▸ **Provided text**:
______

Read the chiefs' full statement.

n this historic day of May 16, 2013, ten sovereign Indigenous nations maintain that the proposed TransCanada/Keystone XL pipeline does not serve the national interest and in fact would be detrimental not only to the collected sovereigns but all future generations on planet earth. This morning the following sovereigns informed the Department of State Tribal Consultation effort at the Hilton Garden Inn in Rapid City, SD, that the gathering was not recognized as a valid consultation on a "nation to nation" level:

Southern Ponca
Pawnee Nation
Nez Perce Nation
And the following Oceti Sakowin (Seven Council Fires People):
Sisseton-Wahpeton Oyate
Ihanktonwan Dakota (Yankton Sioux)
Rosebud Sioux Tribe
Oglala Sioux Tribe
Standing Rock Tribe
Lower Brule Sioux Tribe
Cheyenne River Sioux Tribe
Crow Creek Sioux Tribe

The Great Plains Tribal Chairmans Association supports this position, which is in solidarity with elected leaders, Treaty Councils and the grassroots community, and is guided by spiritual leaders. On Saturday, May 18, the Sacred Pipe Bundle of the Oceti Sakowin will be brought out to pray with the people to stop the KXL pipeline, and other tribal nation prayer circles will gather to do the same.

Pursuant to Executive Order 13175, the above sovereigns directed the DOS to invite President Obama to engage in "true Nation to Nation" consultation with them at the nearest date, at a designated location to be communicated by each of the above sovereigns. After delivering that message, the large contingent of tribal people walked out of the DOS meeting and asked the other tribal people present to support this effort and to leave the meeting. Eventually all remaining tribal representatives and Tribal Historic Preservation Officers left the meeting at the direct urging of the grassroots organization Owe Aku. Owe Aku, Moccasins on the Ground, and Protect the Sacred are preparing communities to resist the Keystone XL pipeline through Keystone Blockade Training.

This unprecedented unity of tribes against the desecration of Ina Maka (Mother Earth) was motivated by the signing on January 25, 2013, of the historic International Treaty to Protect the Sacred Against the Tar Sands. Signatories were the Pawnee Nation, the Ponca Nation, the Ihanktonwan Dakota and the Oglala Lakota. Since then ten First Nations Chiefs in Canada have signed the Treaty to protect themselves against tar sands development in Canada.

The above sovereigns notify President Obama to consult with each of them because of the following:

  • The nations have had no direct role in identifying and evaluating cultural resources.

  • The nations question the status of the programmatic agreement and how it may or may not be amended.

  • The nations are deeply concerned about potential pipeline impacts on natural resources, especially our water: potential spills and leaks, groundwater and surface water contamination.

  • The nations have no desire to contribute to climate change, to which the pipeline will directly contribute.

______

▸ **Recorded information**:
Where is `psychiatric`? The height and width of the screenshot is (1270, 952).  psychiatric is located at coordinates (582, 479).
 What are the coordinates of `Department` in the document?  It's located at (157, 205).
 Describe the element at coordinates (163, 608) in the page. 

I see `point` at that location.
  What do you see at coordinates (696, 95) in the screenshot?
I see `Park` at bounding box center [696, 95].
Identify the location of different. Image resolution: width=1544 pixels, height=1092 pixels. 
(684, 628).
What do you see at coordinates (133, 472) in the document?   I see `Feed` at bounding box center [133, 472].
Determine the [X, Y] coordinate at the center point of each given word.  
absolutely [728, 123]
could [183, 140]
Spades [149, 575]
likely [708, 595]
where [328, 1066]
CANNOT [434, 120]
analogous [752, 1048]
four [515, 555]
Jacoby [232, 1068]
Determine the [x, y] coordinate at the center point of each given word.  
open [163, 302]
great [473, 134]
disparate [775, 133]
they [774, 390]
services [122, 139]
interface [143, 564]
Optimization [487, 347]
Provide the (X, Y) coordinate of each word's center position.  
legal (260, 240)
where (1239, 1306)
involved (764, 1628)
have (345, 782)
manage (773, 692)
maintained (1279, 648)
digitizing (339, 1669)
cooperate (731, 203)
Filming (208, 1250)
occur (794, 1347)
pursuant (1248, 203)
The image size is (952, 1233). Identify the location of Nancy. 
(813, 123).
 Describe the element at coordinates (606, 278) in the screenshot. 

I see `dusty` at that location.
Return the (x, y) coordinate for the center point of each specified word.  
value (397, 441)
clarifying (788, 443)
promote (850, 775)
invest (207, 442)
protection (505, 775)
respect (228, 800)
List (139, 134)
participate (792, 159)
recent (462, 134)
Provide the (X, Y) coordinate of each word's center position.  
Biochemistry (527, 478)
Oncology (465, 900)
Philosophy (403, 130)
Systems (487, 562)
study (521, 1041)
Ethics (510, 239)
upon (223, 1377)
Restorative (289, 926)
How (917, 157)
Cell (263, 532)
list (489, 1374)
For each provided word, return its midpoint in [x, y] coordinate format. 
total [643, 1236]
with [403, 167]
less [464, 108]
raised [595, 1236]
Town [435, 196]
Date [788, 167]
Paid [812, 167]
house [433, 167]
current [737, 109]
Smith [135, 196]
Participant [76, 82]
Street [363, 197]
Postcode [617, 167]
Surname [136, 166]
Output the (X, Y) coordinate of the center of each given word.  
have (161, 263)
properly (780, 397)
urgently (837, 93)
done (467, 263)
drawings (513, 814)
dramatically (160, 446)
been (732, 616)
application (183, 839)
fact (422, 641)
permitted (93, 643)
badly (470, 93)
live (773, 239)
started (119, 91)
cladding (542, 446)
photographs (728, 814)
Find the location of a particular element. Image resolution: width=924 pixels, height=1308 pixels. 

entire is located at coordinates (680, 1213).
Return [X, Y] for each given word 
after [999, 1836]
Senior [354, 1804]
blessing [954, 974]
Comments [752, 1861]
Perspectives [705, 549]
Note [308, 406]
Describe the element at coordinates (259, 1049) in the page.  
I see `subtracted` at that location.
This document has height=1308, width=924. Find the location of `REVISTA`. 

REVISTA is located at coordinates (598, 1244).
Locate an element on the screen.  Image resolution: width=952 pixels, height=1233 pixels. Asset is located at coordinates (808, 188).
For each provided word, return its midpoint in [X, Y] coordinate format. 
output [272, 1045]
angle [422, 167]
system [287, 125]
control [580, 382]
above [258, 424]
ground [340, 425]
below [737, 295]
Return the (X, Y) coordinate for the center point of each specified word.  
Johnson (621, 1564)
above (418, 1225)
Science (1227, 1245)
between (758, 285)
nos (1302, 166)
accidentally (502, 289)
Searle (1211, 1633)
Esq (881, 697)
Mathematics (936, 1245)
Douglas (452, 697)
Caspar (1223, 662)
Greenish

______

▸ **Explore the material**:
1: In the Keystone XL pipeline statement, rewrite the passage between "Pursuant to Executive" and "Keystone Blockade Training.", inclusive, replacing "DOS" with "Department of State".
2: List every nation or tribe that the Keystone XL pipeline statement names as part of the Oceti Sakowin (Seven Council Fires People).
The records have no connection to the statement on the Keystone XL pipeline.

▸ **Response list**:
1:
Pursuant to Executive Order 13175, the above sovereigns directed the Department of State to invite President Obama to engage in "true Nation to Nation" consultation with them at the nearest date, at a designated location to be communicated by each of the above sovereigns. After delivering that message, the large contingent of tribal people walked out of the Department of State meeting and asked the other tribal people present to support this effort and to leave the meeting. Eventually all remaining tribal representatives and Tribal Historic Preservation Officers left the meeting at the direct urging of the grassroots organization Owe Aku. Owe Aku, Moccasins on the Ground, and Protect the Sacred are preparing communities to resist the Keystone XL pipeline through Keystone Blockade Training.

2:
Sisseton-Wahpeton Oyate
Ihanktonwan Dakota (Yankton Sioux)
Rosebud Sioux Tribe
Oglala Sioux Tribe
Standing Rock Tribe
Lower Brule Sioux Tribe
Cheyenne River Sioux Tribe
Crow Creek Sioux Tribe